Como todos sabéis, no todos los celíacos hemos tenido el mismo inicio en el mundo gluten free.

Unos han aparecido de repente, sin síntoma alguno, otros simplemente se sentían hinchados. Pero hay otro tipo de supercelíacos que han sufrido muchísimo antes de que les diagnosticaran la celiaquía. Conseguir este gran poder no ha sido fácil para todos, y ese es mi caso.

Desde que era un bebé le daba la lata a mi madre. Lloraba y lloraba, no dormía, no comía. En fin, que esa pobre mujer de 23 años las pasó ‘putas’ conmigo. Pero claro, ella que iba a saber, sólo veía que su retoñito gordito y rosadito estaba siempre inquieto.

Mi querida madre no dejó pasar ni un mes más y empezó a recorrer todos los médicos de mi ciudad. Todos le decían lo mismo:

‘Señora, lo que le pasa a su hija es que padece colon irritable, no se preocupe’. ‘Señora, usted lo que tiene es miedo ya que es madre primeriza’. ‘Señora, vaya cruz le ha tocado, su hija es muy nerviosa’.

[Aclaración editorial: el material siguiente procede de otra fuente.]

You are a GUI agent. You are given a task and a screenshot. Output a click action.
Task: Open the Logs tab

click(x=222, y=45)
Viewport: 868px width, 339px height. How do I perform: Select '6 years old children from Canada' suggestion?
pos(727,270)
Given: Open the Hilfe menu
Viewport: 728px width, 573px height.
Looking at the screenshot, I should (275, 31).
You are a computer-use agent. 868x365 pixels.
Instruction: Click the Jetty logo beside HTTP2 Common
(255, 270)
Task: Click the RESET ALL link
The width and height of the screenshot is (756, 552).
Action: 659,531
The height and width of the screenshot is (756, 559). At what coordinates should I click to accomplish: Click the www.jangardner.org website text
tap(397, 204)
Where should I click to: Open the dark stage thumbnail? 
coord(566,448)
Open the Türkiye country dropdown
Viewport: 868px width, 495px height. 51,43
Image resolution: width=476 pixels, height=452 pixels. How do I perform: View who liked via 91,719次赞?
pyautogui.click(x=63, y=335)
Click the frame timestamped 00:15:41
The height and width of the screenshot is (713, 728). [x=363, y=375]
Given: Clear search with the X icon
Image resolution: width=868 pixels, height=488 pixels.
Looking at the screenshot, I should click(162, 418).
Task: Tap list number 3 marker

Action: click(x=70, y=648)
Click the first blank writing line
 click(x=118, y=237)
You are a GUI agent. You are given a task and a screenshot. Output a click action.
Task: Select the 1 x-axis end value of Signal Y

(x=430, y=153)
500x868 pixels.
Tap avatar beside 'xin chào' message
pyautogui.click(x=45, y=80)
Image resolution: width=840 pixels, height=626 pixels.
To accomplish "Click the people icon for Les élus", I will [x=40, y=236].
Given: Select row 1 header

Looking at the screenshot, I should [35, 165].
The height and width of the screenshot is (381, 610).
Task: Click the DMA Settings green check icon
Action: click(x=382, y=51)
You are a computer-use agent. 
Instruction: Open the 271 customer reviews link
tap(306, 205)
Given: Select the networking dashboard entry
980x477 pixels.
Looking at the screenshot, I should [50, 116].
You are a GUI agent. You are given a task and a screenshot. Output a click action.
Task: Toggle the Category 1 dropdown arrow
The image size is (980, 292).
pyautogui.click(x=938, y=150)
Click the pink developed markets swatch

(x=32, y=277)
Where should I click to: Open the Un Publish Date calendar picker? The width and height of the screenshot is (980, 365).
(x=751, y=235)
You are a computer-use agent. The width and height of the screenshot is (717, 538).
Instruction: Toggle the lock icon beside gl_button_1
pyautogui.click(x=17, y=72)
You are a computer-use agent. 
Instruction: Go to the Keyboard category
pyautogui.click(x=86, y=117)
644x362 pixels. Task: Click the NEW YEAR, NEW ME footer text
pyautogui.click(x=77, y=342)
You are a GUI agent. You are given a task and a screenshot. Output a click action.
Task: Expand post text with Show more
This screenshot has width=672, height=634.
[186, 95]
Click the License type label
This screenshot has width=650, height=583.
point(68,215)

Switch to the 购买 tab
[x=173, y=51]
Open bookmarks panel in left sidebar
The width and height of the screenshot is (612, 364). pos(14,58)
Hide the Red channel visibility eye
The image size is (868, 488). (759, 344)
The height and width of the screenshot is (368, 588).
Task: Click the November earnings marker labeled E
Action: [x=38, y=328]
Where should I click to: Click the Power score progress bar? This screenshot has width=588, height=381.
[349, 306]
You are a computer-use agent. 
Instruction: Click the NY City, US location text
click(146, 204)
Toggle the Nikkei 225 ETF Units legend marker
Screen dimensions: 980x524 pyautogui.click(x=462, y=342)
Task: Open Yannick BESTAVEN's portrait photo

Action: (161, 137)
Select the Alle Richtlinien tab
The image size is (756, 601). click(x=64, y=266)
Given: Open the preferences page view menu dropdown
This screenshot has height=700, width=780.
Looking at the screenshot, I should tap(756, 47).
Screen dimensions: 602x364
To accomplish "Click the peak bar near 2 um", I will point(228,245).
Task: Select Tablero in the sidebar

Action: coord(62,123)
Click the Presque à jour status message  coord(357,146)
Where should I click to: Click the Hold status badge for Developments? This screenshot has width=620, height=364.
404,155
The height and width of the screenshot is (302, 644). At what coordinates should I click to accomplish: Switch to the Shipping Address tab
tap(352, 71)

Buenos médicos había en esa época…

Mi padres, que no se dabas por vencidos, decidieron llevarme a un hospital de Madrid cuando sólo tenía cinco años. Estuve ingresada más de un mes, lo cual sólo sirvió para que le dijeran que estaba perfecta, que simplemente era nerviosa.

Pasaron los años y no dejaron de preocuparse por mí, no dejaron de buscar una solución a lo que me ocurría. Seguía creciendo y encontrándome mucho peor. Sólo recuerdo que fueron los peores años de mi vida.

Claro, a todo esto, yo tenía que ir al colegio. Colegio al que faltaba un mes si, otro también. Llegaba a tener 75 faltas por semestre.

Después de años entre tanto médico diciéndole a mi padres que tenía principios de epilepsia, que era muy nerviosa, etc, llegó el momento de mi rápida entrada al mundo gluten free.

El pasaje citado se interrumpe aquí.